Un assegno complessivo da 723 milioni di euro per il fisco italiano. Cifra enorme, ma certamente inferiore ai 3 miliardi che la Guardia di Finanza e la Procura di Milano contestavano ad Amazon tra imposte, interessi e sanzioni. Il colosso americano dell'e-commerce, per limitare i danni, ha deciso quindi di venire a patti per una somma di 511 milioni da sommare ai 212 milioni già concordati nei giorni scorsi da Amazon logistica e Amazon Italia transport. La vicenda nasce dal mancato versamento dell'Iva al 22% da parte di venditori extraeuropei (in larga prevalenza cinesi) che utilizzano la piattaforma fondata da Jeff Bezos per commercializzare i propri prodotti. Gli inquirenti avevano inscritto Amazon nel registro degli indagati per «dichiarazione fraudolenta», poiché non ha fornito all'Agenzia delle Entrate gli estremi per identificare i venditori. Questo, secondo i giudici, rende l'azienda di Seattle responsabile di una dichiarazione fraudolenta. Nei tre anni oggetto dell'indagini, le contestazioni ammontavano a 1,2 miliardi di imposte, lievitati però a 3 miliardi conteggiando sanzioni e interessi. L'impostazione della Procura, però, non è stata condivisa dall'Agenzia delle Entrate, per la quale non era sostenibile la tesi per cui Amazon dovesse fare fronte all'intero buco generato dall'evasione dell'imposta da parte dei venditori. Secondo il Fisco, infatti, si poteva addebitare solo un concorso nell'evasione dell'Iva, per questo ha ritenuto conveniente pattuire con l'azienda americana una cifra ben più bassa rispetto a quella ipotizzata dalla Procura.
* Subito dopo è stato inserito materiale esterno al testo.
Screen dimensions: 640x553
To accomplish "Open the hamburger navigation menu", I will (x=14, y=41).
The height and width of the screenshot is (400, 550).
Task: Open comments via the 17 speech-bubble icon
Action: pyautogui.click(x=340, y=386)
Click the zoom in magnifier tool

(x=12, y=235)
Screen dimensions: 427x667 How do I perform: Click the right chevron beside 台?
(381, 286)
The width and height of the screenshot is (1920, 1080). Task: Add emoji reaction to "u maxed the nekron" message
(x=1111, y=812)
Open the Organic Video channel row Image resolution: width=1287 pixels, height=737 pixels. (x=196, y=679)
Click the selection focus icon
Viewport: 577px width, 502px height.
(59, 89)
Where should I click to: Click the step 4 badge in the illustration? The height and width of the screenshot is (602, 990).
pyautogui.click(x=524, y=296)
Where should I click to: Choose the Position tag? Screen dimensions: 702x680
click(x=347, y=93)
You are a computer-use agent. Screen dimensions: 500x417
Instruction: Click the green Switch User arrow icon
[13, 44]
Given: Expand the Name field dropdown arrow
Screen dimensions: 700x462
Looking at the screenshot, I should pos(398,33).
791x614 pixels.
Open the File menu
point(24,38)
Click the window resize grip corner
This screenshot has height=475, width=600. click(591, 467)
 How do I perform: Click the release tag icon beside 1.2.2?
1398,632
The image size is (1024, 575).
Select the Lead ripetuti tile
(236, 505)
Quest'ultima ora potrebbe comunque proseguire in sede processuale - tra gli indagati per dichiarazione fraudolenta ci sono tre manager e il vicepresidente global tax Kurt Lamp - al di là dell'accordo avvenuto con l'Agenzia delle Entrate.
Amazon, dal canto suo, ha sottoscritto l'accordo ritenendolo evidentemente conveniente per almeno due ragioni: la prima, a livello squisitamente pecuniario, è sgomberare il campo da una possibile sanzione più elevata; la seconda, ancor più importante, per incassare un forte alleato processuale nel caso in cui i pm milanesi riuscissero a ottenere il rinvio a giudizio. A quel punto, l'interpretazione dell'Agenzia delle Entrate - che esclude la frode fiscale - potrebbe avere un suo peso.
«Questo accordo riflette il nostro impegno a collaborare in modo costruttivo con le autorità italiane», spiega una nota di Amazon diffusa nella serata di ieri. «Ci difenderemo con determinazione rispetto all'eventuale procedimento penale, che riteniamo infondato. Siamo tra i primi 50 contribuenti in Italia e uno dei maggiori investitori esteri nel Paese. Negli ultimi 15 anni abbiamo investito oltre 25 miliardi di euro in Italia, dove impieghiamo direttamente più di 19mila persone».
Il gruppo dell'e-commerce, tuttavia, non evita di togliersi un sassolino dalla scarpa: «Contesti normativi imprevedibili, sanzioni sproporzionate e procedimenti legali prolungati incidono sull'attrattività dell'Italia come destinazione di investimento».